Config via Connections

"openxml-sps": {
  "$type": "DHI.Services.Spreadsheets.WebApi.SpreadsheetServiceConnection, DHI.Services.Spreadsheets.WebApi",
  "ConnectionString": "[AppData]",
  "RepositoryType": "DHI.Services.Provider.OpenXML.SpreadsheetRepository, DHI.Services.Provider.OpenXML",
  "Name": "OpenXML spreadsheets",
  "Id": "openxml-sps"
}

Config via ServiceLocator

using DHI.Services;
using DHI.Services.Spreadsheets;
using DHI.Services.Provider.OpenXML;

var root = "[AppData]".Resolve(); // expands to your app data folder
var repo = new SpreadsheetRepository(root);
var svc  = new SpreadsheetService(repo);

// the key becomes your {connectionId} in Web API routes
ServiceLocator.Register(svc, "openxml-sps");

Troubleshooting

  • “invalid sheet name” → the worksheet doesn’t exist (inspect Get(id).Value.Metadata["SheetNames"]).
  • Named range not found → the name must be sheet-scoped, referenced as SheetName!RangeName.
  • Empty used range → no SheetDimension or no data on the sheet.
  • File not found → check the root + ID (ID includes .xlsx).
  • Surrogate error in AsValidSheetName → your surrogate contains an invalid character.

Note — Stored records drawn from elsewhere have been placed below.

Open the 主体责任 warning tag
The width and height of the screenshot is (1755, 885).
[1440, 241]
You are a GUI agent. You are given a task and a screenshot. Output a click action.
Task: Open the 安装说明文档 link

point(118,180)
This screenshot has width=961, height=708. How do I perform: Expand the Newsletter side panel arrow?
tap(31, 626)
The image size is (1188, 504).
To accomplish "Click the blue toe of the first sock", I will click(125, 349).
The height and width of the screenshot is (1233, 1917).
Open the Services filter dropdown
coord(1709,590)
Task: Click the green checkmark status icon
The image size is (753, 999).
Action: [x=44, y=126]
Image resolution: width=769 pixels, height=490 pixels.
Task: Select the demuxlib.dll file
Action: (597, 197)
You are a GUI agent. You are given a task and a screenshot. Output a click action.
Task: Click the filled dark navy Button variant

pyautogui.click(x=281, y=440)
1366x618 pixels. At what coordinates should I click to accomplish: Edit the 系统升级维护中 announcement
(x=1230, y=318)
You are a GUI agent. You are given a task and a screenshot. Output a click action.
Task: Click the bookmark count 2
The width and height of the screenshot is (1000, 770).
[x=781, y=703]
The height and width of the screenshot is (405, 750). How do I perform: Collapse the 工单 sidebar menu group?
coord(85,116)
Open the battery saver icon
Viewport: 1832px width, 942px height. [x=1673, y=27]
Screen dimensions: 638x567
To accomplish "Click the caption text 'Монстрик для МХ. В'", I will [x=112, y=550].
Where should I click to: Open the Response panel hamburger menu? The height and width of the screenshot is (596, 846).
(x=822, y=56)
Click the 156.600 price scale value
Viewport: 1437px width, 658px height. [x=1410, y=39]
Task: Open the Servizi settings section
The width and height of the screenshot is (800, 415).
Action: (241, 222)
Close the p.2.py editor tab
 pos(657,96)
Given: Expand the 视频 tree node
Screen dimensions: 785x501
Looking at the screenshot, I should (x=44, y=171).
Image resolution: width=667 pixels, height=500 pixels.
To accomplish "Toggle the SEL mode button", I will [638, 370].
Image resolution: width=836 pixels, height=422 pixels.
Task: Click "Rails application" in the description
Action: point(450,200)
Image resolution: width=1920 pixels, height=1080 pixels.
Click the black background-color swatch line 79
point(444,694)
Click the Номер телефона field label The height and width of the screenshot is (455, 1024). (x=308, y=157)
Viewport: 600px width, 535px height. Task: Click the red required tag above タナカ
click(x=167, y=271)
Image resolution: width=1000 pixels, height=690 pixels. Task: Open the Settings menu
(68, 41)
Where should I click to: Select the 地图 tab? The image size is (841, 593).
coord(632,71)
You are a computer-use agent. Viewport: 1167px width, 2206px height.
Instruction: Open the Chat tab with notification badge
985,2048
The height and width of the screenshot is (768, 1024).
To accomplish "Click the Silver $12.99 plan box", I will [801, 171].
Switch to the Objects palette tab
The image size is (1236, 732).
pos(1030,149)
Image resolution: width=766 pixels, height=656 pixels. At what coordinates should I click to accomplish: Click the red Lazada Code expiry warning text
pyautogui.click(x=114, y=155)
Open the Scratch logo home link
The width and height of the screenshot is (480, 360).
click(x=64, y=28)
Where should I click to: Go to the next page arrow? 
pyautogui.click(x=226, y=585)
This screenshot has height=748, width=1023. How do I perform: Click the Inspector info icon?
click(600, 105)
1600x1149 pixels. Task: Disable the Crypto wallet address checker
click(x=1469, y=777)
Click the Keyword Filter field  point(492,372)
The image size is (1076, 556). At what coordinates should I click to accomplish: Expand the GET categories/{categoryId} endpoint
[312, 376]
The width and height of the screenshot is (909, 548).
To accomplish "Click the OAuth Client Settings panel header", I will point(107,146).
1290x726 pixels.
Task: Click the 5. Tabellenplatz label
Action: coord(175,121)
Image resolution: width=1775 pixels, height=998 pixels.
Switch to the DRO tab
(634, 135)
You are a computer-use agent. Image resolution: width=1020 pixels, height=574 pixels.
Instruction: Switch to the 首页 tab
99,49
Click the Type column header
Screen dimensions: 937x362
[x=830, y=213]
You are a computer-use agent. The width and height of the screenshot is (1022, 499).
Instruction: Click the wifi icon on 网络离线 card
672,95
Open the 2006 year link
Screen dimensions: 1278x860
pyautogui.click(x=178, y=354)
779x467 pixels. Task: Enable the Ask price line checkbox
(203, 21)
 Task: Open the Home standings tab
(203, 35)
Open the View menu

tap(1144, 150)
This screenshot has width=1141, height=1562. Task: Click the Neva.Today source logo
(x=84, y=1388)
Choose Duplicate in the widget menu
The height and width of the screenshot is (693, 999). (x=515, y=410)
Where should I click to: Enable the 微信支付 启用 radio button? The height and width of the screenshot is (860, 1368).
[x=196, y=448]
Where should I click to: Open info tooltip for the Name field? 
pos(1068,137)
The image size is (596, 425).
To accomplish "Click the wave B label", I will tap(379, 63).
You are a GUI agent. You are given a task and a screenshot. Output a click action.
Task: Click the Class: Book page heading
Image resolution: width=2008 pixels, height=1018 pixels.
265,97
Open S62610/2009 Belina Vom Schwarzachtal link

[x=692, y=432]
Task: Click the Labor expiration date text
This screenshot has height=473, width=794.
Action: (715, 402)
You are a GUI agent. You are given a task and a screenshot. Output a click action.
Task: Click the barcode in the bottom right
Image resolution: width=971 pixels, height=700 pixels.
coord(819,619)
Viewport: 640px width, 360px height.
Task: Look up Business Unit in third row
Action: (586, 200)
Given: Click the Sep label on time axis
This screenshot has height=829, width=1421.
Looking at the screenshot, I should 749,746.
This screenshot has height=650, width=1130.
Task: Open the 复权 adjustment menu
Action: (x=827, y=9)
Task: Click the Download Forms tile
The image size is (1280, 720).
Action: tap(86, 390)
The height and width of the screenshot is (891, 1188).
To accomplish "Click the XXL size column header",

Implementation notes (FYI)

  • SaveAsXlsx creates workbook parts and minimal styles (fonts/fills/borders) and a shared string table.
  • Reading resolves shared strings, cell formats (Stylesheet.CellFormats), and number formats (NumberingFormats) to classify values and formats (Spreadsheets.CellFormat).